Air with dust flows near the inner wall, a part of dust directly deposits on the vertical wall surface after impacting the shielding structure, and a part of dust continues to move under the action of the air, impacts the horizontal wall surface and forms deposition, so that the effect of blocking the dust is realized. The existence of the fillet strengthens the generation of the backflow vortex, enhances the friction effect of the dust and the wall surface, and blocks more dust. The dust entering the double wall was reduced by 13% compared to before. The time for keeping good cooling effect of the blade is increased by 23 percent compared with the previous time.
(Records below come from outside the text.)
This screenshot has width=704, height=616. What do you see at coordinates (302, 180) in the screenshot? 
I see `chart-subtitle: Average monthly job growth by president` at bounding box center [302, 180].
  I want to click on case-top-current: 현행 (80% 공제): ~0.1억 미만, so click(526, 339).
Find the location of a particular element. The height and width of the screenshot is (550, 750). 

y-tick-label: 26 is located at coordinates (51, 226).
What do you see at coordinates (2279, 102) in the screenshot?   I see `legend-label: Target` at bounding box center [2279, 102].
The above description is only an embodiment of the present invention, and not intended to limit the scope of the present invention, and all modifications of equivalent structures and equivalent processes performed by the present specification and drawings, or directly or indirectly applied to other related technical fields, are included in the scope of the present invention.

Claims

1. Through the turbine blade that slows down cooling effect degradation of regulation and control inside dust deposit position, turbine blade is the double-walled structure, specifically includes inner wall, outer wall and vortex post, the vortex post is located between inner wall and the outer wall, be provided with the air film hole on the outer wall, be provided with the jet orifice on the inner wall, be connected with on the inner wall and shelter from the structure, shelter from the structure and be located the jet orifice upper reaches, shelter from structure and jet orifice central distance for the aperture 1 ~ 1.5 times of jet orifice.
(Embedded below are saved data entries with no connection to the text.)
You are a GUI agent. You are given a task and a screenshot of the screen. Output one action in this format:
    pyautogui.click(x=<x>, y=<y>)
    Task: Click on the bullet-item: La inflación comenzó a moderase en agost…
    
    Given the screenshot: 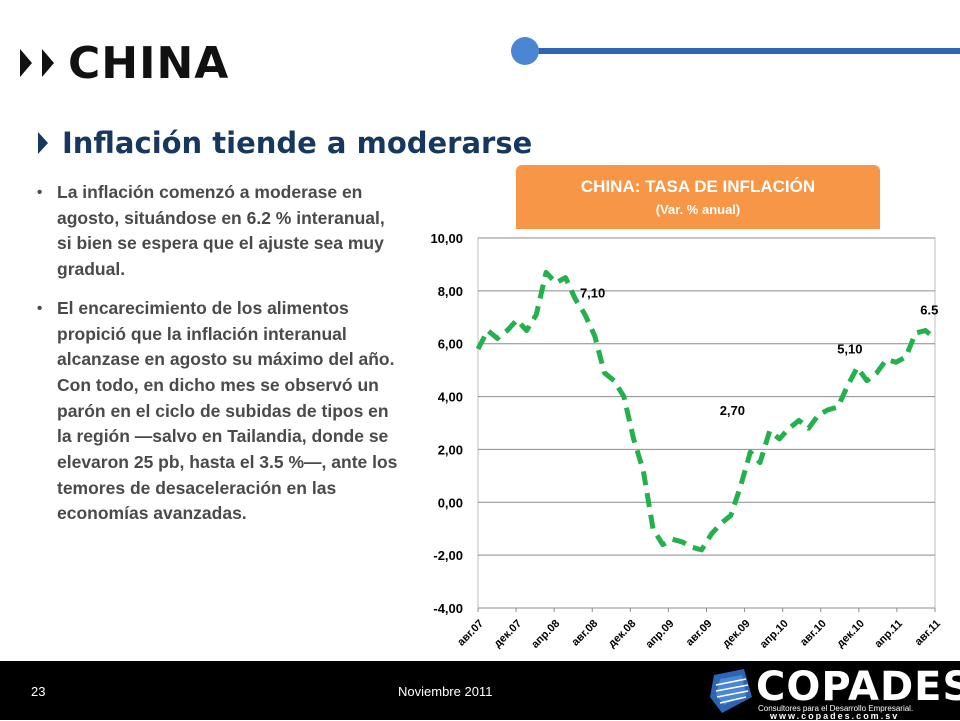 What is the action you would take?
    pyautogui.click(x=219, y=232)
    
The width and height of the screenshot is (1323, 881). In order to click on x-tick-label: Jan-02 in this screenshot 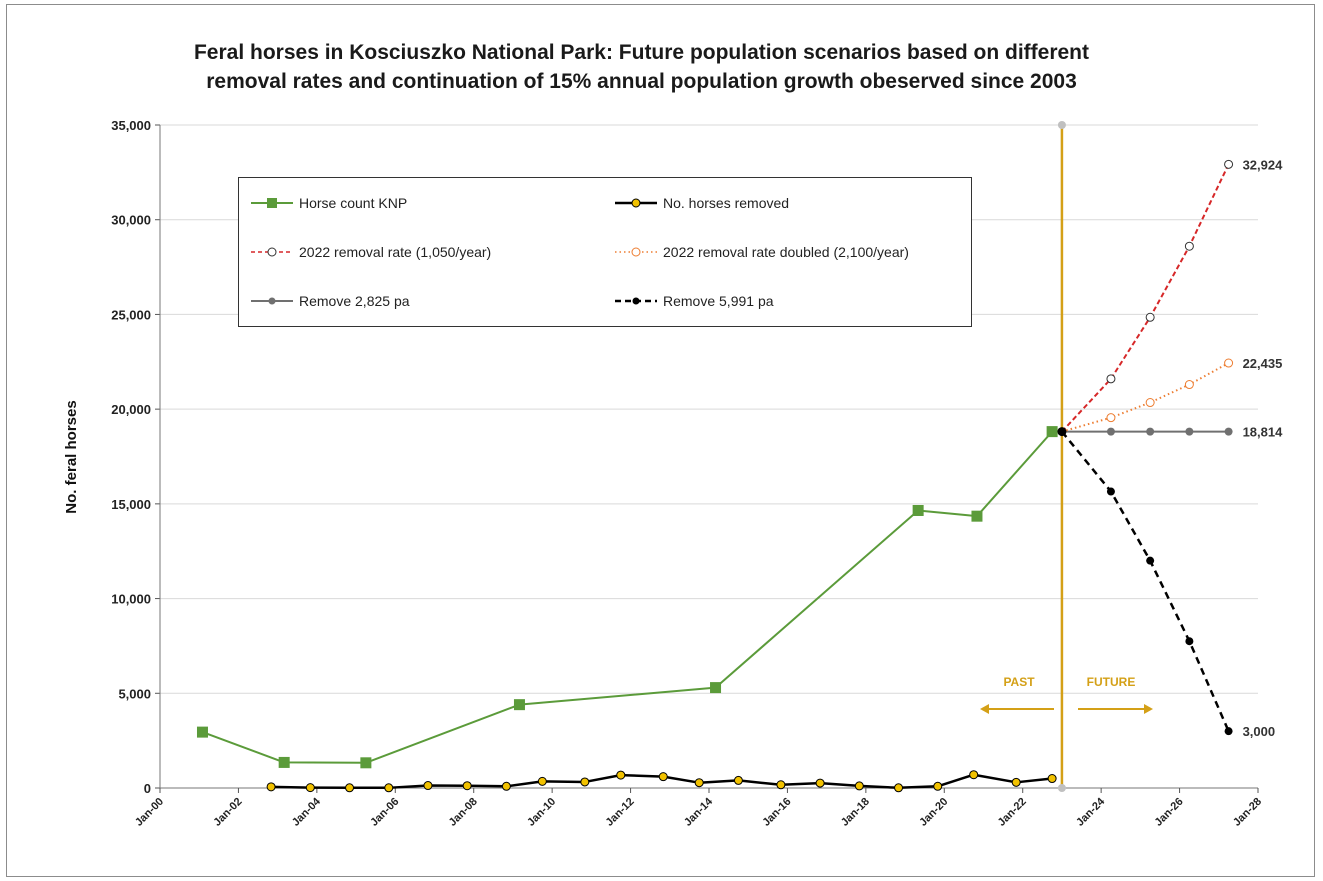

2. The turbine blade for mitigating degradation of cooling effectiveness by modulating the location of internal dust deposition as recited in claim 1, wherein said shielding structure is a right angle baffle, a quarter circle baffle, a baffle that forms an included angle with the inner wall surface, or vertical and horizontal baffles that meet at a rounded corner.

3. The turbine blade for mitigating degradation of cooling effects by modulating internal dust deposition locations as recited in claim 2, wherein said right angle shaped baffles have a length to height ratio of vertical to horizontal baffles of (1.5-2.5): 1 and a length to width ratio of (1.5-2.5): 1.
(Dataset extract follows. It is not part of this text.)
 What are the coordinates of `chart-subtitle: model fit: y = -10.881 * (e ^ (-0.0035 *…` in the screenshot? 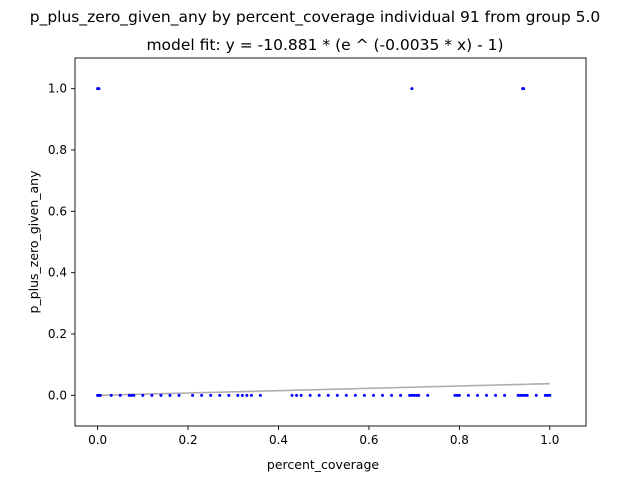 It's located at (324, 45).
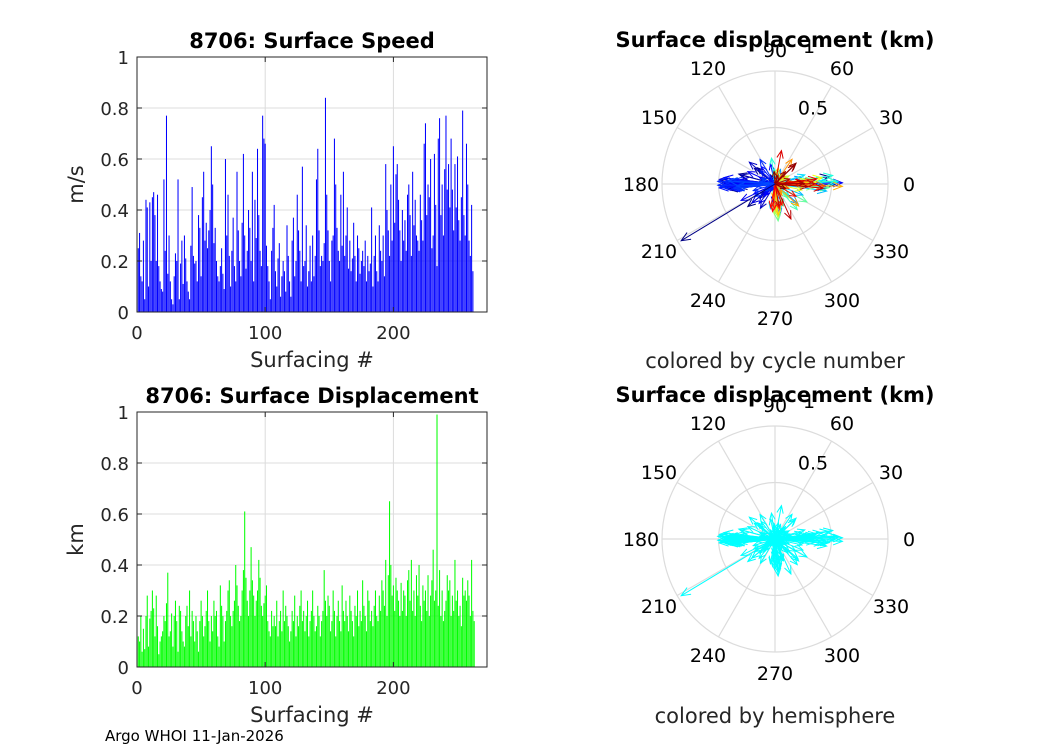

4. The turbine blade for mitigating cooling degradation by modulating internal dust deposition locations as recited in claim 2, wherein a length to radius ratio of said quarter circle baffle is (1.5-2.5): 1.

5. The turbine blade for slowing the degradation of cooling effect by regulating the position of internal dust deposition as claimed in claim 2, wherein the included angle of the baffle plate forming an included angle with the inner wall surface is in the range of 30 ° to 60 °, and the ratio of the length to the height is (1.2-1.5): 1.

6. The turbine blade for mitigating degradation of cooling effects by modulating internal dust deposition locations as recited in claim 2, wherein said rounded vertical and horizontal baffles have a length to height ratio of (1.5-2.5): 1 and a length to width ratio of (1.5-2.5): 1.

7. The turbine blade for mitigating cooling degradation by modulating internal dust deposition locations as recited in claim 1, wherein a ratio of length to thickness of said shielding structure is (7-9): 1.